Heinrichs also referred to a previous ruling that determined the Pfizer-BioNTech COVID-19 vaccine for children aged 5-11 “is not experimental” — a common false claim from anti-vaxxers.
The father claimed that the child did not want to be vaccinated, which the mother disputed, claiming the boy is just worried about his father’s reaction.
“I am satisfied that [the child] is aware of his parents’ different views, and this must be stressful for him because if he makes the decision, he is either deciding with his father against his mother, or vice versa,” Heinrichs ruled.
But at the age of 11, the judge ruled the boy’s opinion on whether he wants to get vaccinated or not as irrelevant, because he does not have the maturity to make a fully-informed decision.
“He thinks the vaccine is experimental, which it is not,” Heinrichs ruled. “It has now been applied globally on millions of people, with effective results. He apparently is relying on what his friends are doing to determine whether he will take the vaccine, which does not suggest that he has an independent, considered conviction about the matter.”

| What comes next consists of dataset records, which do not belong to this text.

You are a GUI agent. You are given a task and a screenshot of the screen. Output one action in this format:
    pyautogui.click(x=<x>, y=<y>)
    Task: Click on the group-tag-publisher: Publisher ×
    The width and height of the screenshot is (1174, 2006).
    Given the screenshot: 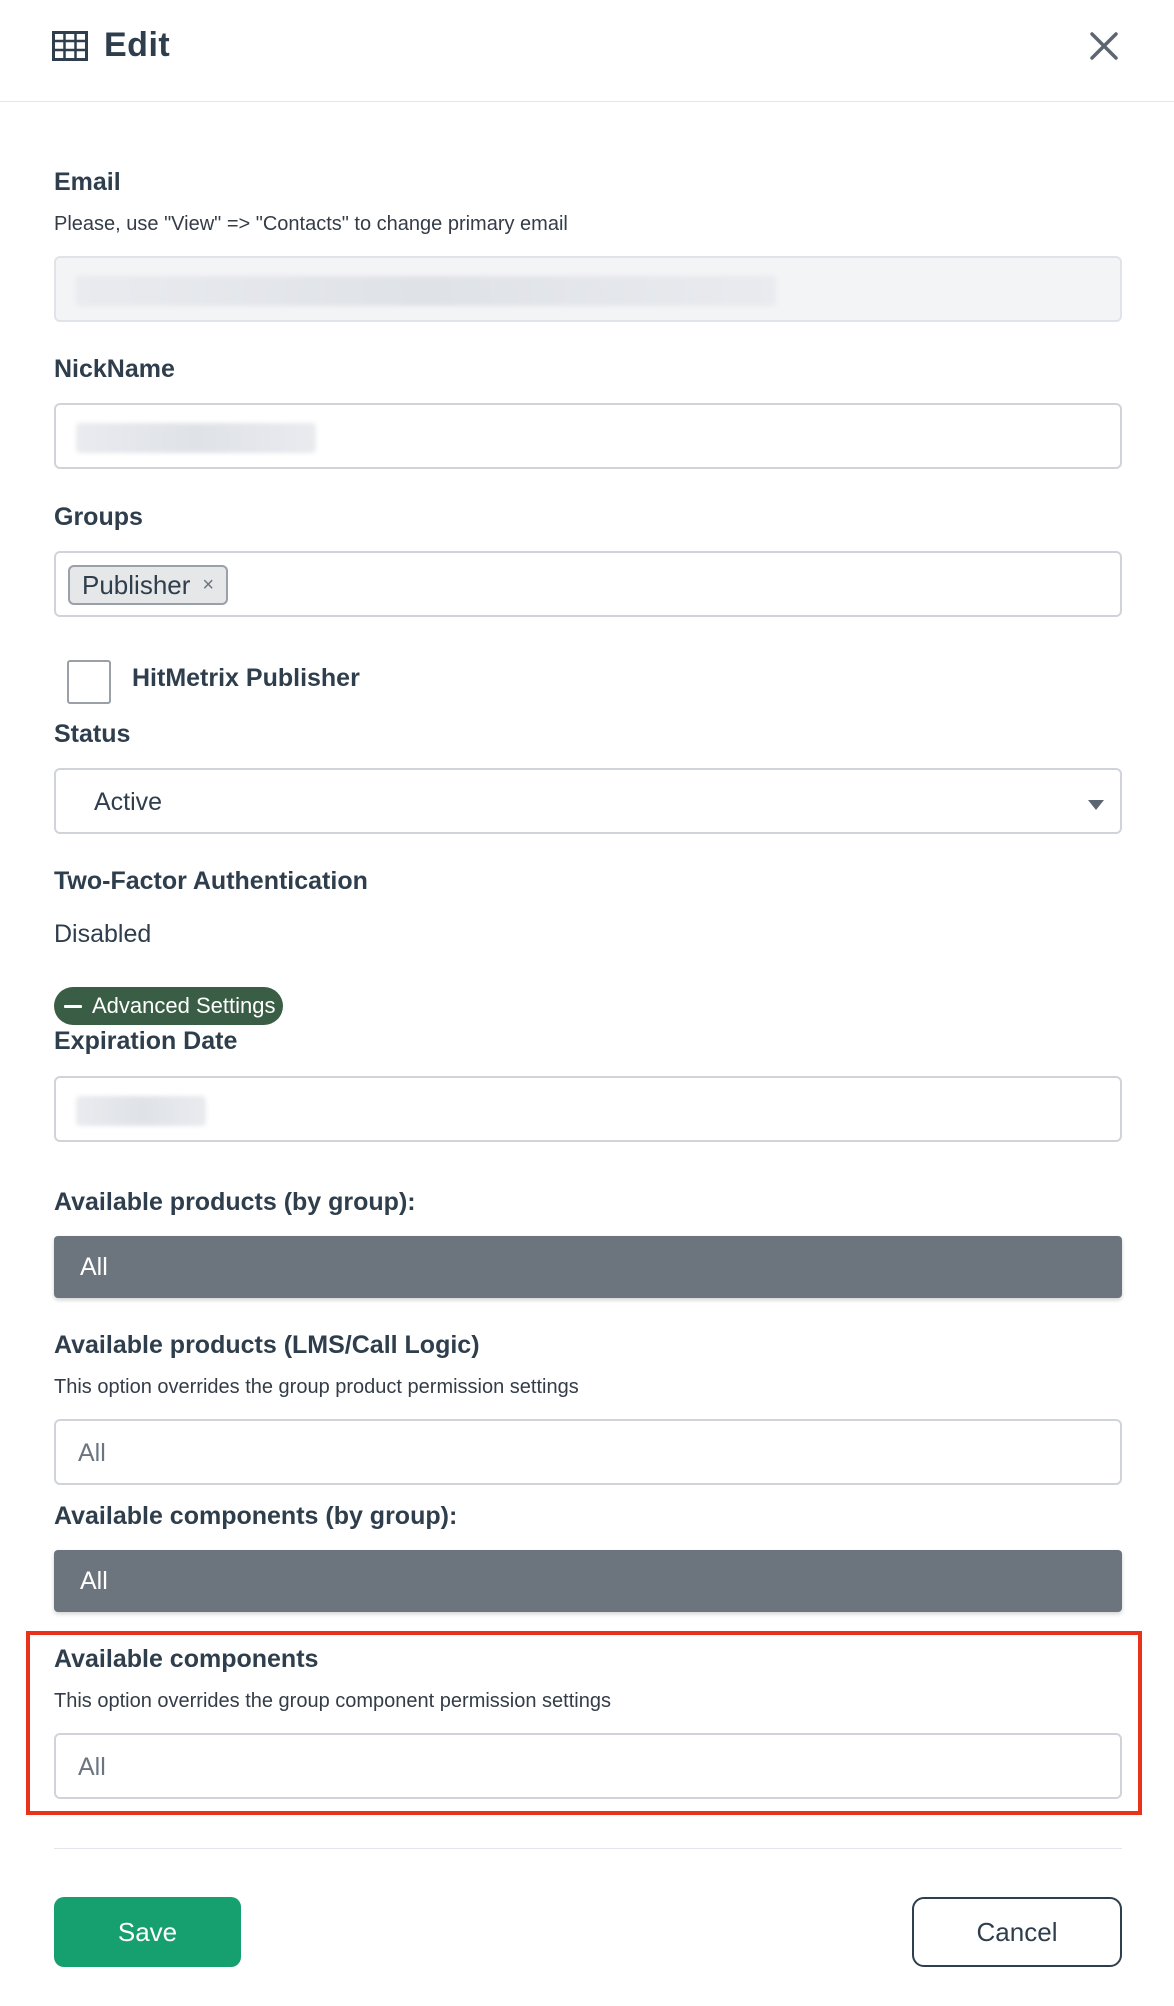 What is the action you would take?
    pyautogui.click(x=148, y=585)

Heinrichs would go on to rule that the mother has authorization to obtain for her child two doses along with a booster if and when recommended, without consent of the father.
The judge declined to make any major adjustments to the father’s parenting time and ruled he could see his child once the boy received his first dose.
The father was also barred from discussing COVID-19 vaccination with his son any further. Both parties were barred from speaking negatively about the other parent in front of the child.